* [Exercise details]:
Output each line of the listing that follows, with every character kept as it is.
※
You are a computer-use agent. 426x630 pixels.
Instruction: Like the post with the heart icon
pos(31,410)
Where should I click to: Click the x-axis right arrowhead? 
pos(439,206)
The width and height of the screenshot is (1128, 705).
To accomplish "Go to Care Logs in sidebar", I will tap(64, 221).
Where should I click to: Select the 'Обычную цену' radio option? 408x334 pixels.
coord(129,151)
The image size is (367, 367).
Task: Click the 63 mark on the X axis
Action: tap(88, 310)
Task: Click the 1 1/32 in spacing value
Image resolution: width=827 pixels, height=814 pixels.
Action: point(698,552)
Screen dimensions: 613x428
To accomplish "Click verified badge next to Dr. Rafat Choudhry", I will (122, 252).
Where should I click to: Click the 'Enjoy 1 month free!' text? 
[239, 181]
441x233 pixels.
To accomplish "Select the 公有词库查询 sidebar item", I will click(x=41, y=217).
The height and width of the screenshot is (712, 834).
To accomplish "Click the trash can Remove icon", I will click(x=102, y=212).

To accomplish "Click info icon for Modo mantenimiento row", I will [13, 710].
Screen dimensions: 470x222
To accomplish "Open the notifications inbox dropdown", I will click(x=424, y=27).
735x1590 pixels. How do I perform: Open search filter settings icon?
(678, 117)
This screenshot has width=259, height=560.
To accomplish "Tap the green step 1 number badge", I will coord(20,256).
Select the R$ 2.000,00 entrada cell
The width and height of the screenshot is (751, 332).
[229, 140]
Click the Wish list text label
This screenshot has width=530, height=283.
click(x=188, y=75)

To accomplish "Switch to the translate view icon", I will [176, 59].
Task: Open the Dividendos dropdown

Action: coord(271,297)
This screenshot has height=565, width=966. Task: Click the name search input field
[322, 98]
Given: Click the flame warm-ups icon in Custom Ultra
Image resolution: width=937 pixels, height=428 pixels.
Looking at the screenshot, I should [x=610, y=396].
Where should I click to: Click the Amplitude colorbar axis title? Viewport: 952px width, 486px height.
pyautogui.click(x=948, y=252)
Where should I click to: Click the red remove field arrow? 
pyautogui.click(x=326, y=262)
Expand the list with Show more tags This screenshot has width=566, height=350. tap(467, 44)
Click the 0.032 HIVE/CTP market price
※
* [Response box]:
You are a computer-use agent. 426x630 pixels.
Instruction: Like the post with the heart icon
pos(31,410)
Where should I click to: Click the x-axis right arrowhead? 
pos(439,206)
The width and height of the screenshot is (1128, 705).
To accomplish "Go to Care Logs in sidebar", I will tap(64, 221).
Where should I click to: Select the 'Обычную цену' radio option? 408x334 pixels.
coord(129,151)
The image size is (367, 367).
Task: Click the 63 mark on the X axis
Action: tap(88, 310)
Task: Click the 1 1/32 in spacing value
Image resolution: width=827 pixels, height=814 pixels.
Action: point(698,552)
Screen dimensions: 613x428
To accomplish "Click verified badge next to Dr. Rafat Choudhry", I will (122, 252).
Where should I click to: Click the 'Enjoy 1 month free!' text? 
[239, 181]
441x233 pixels.
To accomplish "Select the 公有词库查询 sidebar item", I will click(x=41, y=217).
The height and width of the screenshot is (712, 834).
To accomplish "Click the trash can Remove icon", I will click(x=102, y=212).

To accomplish "Click info icon for Modo mantenimiento row", I will [13, 710].
Screen dimensions: 470x222
To accomplish "Open the notifications inbox dropdown", I will click(x=424, y=27).
735x1590 pixels. How do I perform: Open search filter settings icon?
(678, 117)
This screenshot has width=259, height=560.
To accomplish "Tap the green step 1 number badge", I will coord(20,256).
Select the R$ 2.000,00 entrada cell
The width and height of the screenshot is (751, 332).
[229, 140]
Click the Wish list text label
This screenshot has width=530, height=283.
click(x=188, y=75)

To accomplish "Switch to the translate view icon", I will [176, 59].
Task: Open the Dividendos dropdown

Action: coord(271,297)
This screenshot has height=565, width=966. Task: Click the name search input field
[322, 98]
Given: Click the flame warm-ups icon in Custom Ultra
Image resolution: width=937 pixels, height=428 pixels.
Looking at the screenshot, I should [x=610, y=396].
Where should I click to: Click the Amplitude colorbar axis title? Viewport: 952px width, 486px height.
pyautogui.click(x=948, y=252)
Where should I click to: Click the red remove field arrow? 
pyautogui.click(x=326, y=262)
Expand the list with Show more tags This screenshot has width=566, height=350. tap(467, 44)
Click the 0.032 HIVE/CTP market price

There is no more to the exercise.